Furthermore, oral administration of CEppt to an aggressive AD transgenic mice model led to marked decrease in 56 kDa Aβ oligomers, reduction of plaques and improvement in cognitive behavior. The results present a novel prophylactic approach for inhibition of toxic oligomeric Aβ species formation in AD through the utilization of a compound that is currently in use in human diet.

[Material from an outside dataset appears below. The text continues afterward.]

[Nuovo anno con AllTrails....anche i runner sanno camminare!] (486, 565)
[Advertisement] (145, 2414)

According to another study: Cinnamon Extract Inhibits Tau Aggregation Associated with Alzheimer’s Disease In Vitro” published in the July 2009 issue of the Journal of Alzheimer’s Disease, an aqueous extract of Ceylon cinnamon (C. zeylanicum) is found to inhibit tau aggregation and filament formation, hallmarks of Alzheimer’s disease (AD). The extract can also promote complete disassembly of recombinant tau filaments and cause substantial alteration of the morphology of paired-helical filaments isolated from AD brain. Cinnamon extract (CE) was not deleterious to the normal cellular function of tau, namely the assembly of free tubulin into microtubules. An A-linked proanthocyanidin trimer molecule was purified from the extract and shown to contain a significant proportion of the inhibitory activity. Treatment with polyvinylpyrolidone effectively depleted all proanthocyanidins from the extract solution and removed the majority, but not all, of the inhibitory activity. The remainder inhibitory activity could be attributed to cinnamaldehyde. This research shows that compounds endogenous to cinnamon may be beneficial to AD themselves or may guide the discovery of other potential therapeutics if their mechanisms of action can be discerned.